This week on the blog, Epilepsy Research UK supporter Paola shares her experience of living with epilepsy. Here she discusses how treatments were able to control her seizures until she started thinking about her future and the prospect of having a family. Paola also shares why research into epilepsy is important to her.
Like many, I wasn’t born with epilepsy. I was diagnosed when I was 19 years old.
I had just finished my first term at university and was home for Christmas. I went to a Christmas party and after the meal, I went home to sleep – nothing out of the ordinary. The next thing I remember was waking up in an ambulance and being told: “Paola you had a seizure!”. I was so confused. How did this happen? How did I get here? I was surprised to hear that I had walked downstairs into the ambulance – I had no recollection of this. I was not in control of my body. Due to this being my first ever seizure I was told it could be due to “stress” and everyone can go through life with having one seizure. I had various types of scans and test which thankfully came back clear. Even at this point, I did not realise how serious epilepsy was. I was just in a daze attending scans or being hooked up with wires for monitoring.

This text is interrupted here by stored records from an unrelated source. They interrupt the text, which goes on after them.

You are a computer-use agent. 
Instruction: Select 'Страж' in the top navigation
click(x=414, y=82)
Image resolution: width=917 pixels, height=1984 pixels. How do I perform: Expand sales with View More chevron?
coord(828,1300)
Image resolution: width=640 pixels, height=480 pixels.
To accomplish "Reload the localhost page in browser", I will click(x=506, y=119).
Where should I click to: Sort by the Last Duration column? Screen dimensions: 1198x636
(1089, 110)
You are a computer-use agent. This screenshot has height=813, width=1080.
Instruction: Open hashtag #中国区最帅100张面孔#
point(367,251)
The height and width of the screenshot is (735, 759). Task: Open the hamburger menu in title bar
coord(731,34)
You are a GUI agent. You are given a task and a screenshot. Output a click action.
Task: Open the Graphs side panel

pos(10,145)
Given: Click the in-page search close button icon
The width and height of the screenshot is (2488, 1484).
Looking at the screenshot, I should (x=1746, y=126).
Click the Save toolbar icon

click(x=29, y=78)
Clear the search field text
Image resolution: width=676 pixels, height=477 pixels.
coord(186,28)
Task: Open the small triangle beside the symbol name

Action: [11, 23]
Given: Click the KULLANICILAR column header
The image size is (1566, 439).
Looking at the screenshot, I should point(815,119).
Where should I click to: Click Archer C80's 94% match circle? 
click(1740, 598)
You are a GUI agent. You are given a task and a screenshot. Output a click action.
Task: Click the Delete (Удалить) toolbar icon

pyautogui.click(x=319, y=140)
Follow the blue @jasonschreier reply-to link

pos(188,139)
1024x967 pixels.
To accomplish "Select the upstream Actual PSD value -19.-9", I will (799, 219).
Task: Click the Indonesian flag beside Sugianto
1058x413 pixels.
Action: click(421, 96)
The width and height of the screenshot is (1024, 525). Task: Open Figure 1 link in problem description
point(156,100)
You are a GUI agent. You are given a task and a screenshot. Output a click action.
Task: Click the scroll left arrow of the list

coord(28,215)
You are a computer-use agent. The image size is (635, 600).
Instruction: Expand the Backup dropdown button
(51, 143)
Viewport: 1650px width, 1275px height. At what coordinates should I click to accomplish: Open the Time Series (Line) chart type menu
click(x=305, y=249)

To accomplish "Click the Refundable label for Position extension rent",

I went back to university with a positive attitude as I wanted to move on and almost pretend the seizure never happened. Unfortunately, three months later, I had another nocturnal seizure. This time I was diagnosed with epilepsy and started medication. Again, I was told it might have happened due to stress. This made me angry, upset and confused. I had felt in control of my life, yet I didn’t know where this stress was coming from. I started to worry and fear sleeping in case I woke up in an ambulance again. From this worry, I was afraid I was causing myself stress, which could lead to a seizure. It was a vicious circle of thoughts! I started on Lamotrigine medication which has its side effects – I was unable to drive, and I felt like a burden to my flatmates who I had only known for seven months. I felt like my life was being interrupted exactly when I should have been embracing all of the opportunities ahead of me.
I had to learn that I can’t let epilepsy stop me. I needed to get on with my life. Of course, this is easier said than done. I eventually graduated from university and got a job I enjoyed. I felt like everything was finally stable and I was four years seizure-free. I wanted to try and come off my medication for several reasons – one of them being having children in the future. Weaning off medication was going well with six-monthly reviews with my epilepsy specialist. I was halfway to becoming fully free of medication when another seizure happened, yet again waking up in an ambulance. I felt like I had wasted five seizure-free years, my life was going to be on pause again and all the fear was flooding back.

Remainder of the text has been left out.